BEER BATTER COCONUT SHRIMP



Beer Batter Coconut Shrimp image

Crunchy sweet coconut coated shrimp is fast and delicious! Use sweet and sour sauce for dipping, if desired.

Provided by Amanda Chavez

Categories     Seafood     Shellfish     Shrimp

Time 30m

Yield 4

Number Of Ingredients 7

1 cup all-purpose flour
⅔ cup beer
1 large egg
½ teaspoon salt
2 cups sweetened flaked coconut
1 pound uncooked medium shrimp, peeled and deveined
1 cup vegetable oil for frying

Steps:

  • Beat flour, beer, egg, and salt in a bowl with an electric mixer on low until batter is smooth. Spread coconut flakes in a shallow dish.
  • Dip shrimp into beer batter, shaking off excess, then press into coconut.
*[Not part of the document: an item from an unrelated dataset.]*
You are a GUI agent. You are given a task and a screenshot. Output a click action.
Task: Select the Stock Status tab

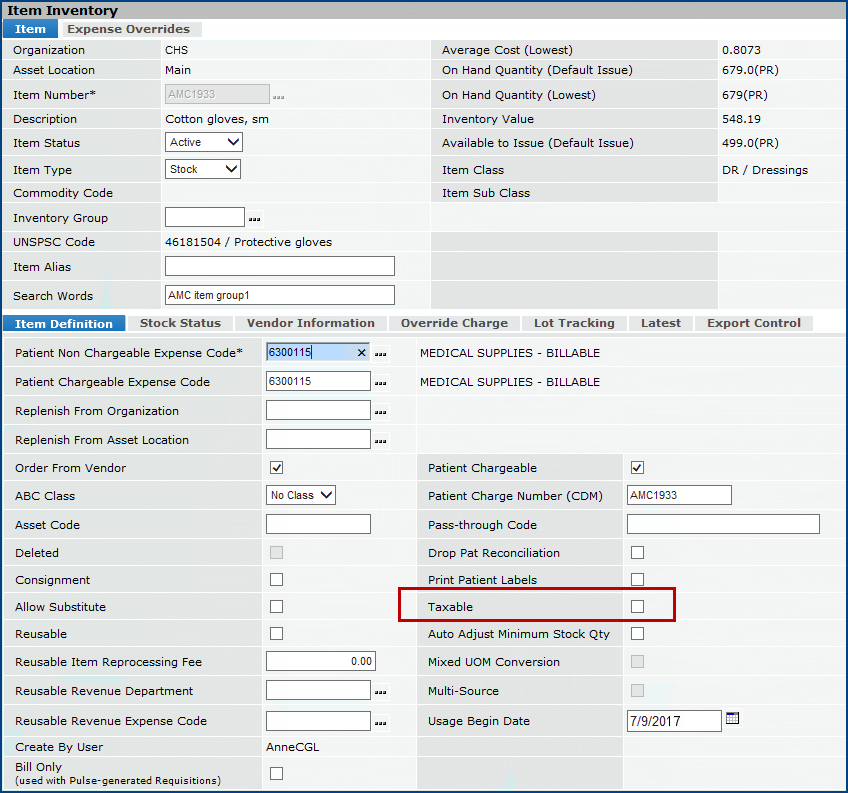[x=180, y=323]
Place shrimp onto a plate while breading the rest; do not stack.
  • Heat vegetable oil in a skillet over medium-high heat until hot but not smoking, 3 to 4 minutes. Fry about a third of the shrimp in the hot oil until golden brown, 2 to 3 minutes. Allow shrimp to drain on a wire rack set over paper towels. Repeat with remaining shrimp.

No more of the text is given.